An important part of social change is the articulation of grievances, especially the naming of injustices. Feminists have developed many new terms that reflect women’s experience of inequality and abuse.

For example, when women started organizing around sexual coercion in the workplace, one of the first things they did was gather in a room and brainstorm about what to call their experiences of being propositioned by bosses and groped by co-workers. They came up with the phrase “sexual harassment,” which stigmatized behavior previously considered innocuous and natural. Naming their experience and framing it as abusive created a new conceptual category that raised consciousness about the harms of workplace sexual coercion. The phrase legitimized women’s negative feelings about this behavior, enabling them to band together, share their outrage and change the law—transforming common behavior into a federal civil rights violation.

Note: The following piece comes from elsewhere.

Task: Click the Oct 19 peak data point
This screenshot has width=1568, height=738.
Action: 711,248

Similarly, the term “Ms.” freed women to define themselves without reference to their marital status. The coining of “date rape” and “acquaintance rape” recognized and revealed that most rapists are people we know, not strangers. These new terms contributed to changing our social reality.

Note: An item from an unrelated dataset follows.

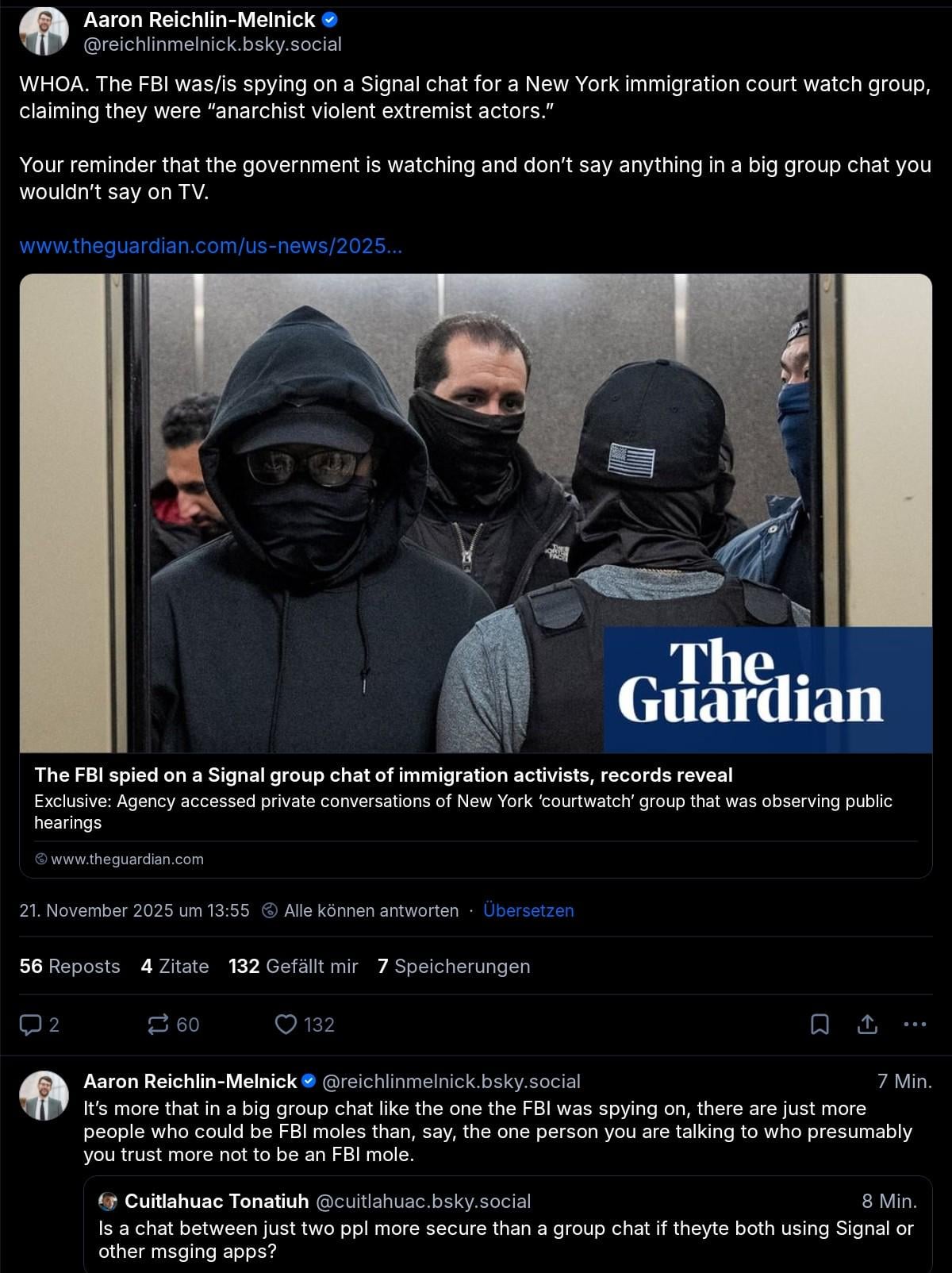Save post with bookmark icon
952x1273 pixels.
(x=820, y=1025)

In the current movement against commercial sexual exploitation of girls, advocates are challenging old terms like “child prostitute” and “teen hooker” and developing new ones, like “domestic minor sex trafficking.” The girls are prostituted, not prostitutes.

But our language for men who buy sex from girls is totally inadequate. We call them “johns” or “tricks,” but these are relatively innocuous terms we also use for men who buy sex from adult women. We need a distinct term. We could call them “pedophiles” or “child molesters,” but these terms don’t incorporate the commercial nature of what’s going on, and they indicate social pathology. The shocking reality is just how “normal” these guys are—they are teachers, preachers, the guy who repairs your car, your elected representative. According to the recently-released Georgia Demand Study, “Men who purchase sex tend to come from normal backgrounds and seem no more likely to suffer from apparent pathologies than the rest of the adult male population.” The study found that 7,200 men buy adolescent girls for sex each month in Georgia–some unknowingly, but many knowingly. More than 400,000 men in Georgia today have bought a young woman to have sex.

So, let’s give these guys a name. A name that captures the ugly reality of an older man taking advantage of the youth and poverty of young girls—the predatory, pathetic shamefulness of it.

Any suggestions?

Carrie Baker’s article on treating U.S. minors who are prostituted as trafficking victims, not criminals, appears in the forthcoming issue of Ms. magazine. Join the Ms. Community today and have it delivered to your doorstep!

PHOTO from Flickr user Steve Weaver under Creative Commons 2.0.

About

Carrie N. Baker, J.D., Ph.D., is the Sylvia Dlugasch Bauman professor of American Studies and the chair of the Program for the Study of Women and Gender at Smith College. She is a contributing editor at Ms. magazine. You can contact Dr. Baker at cbaker@msmagazine.com or follow her on Twitter @CarrieNBaker.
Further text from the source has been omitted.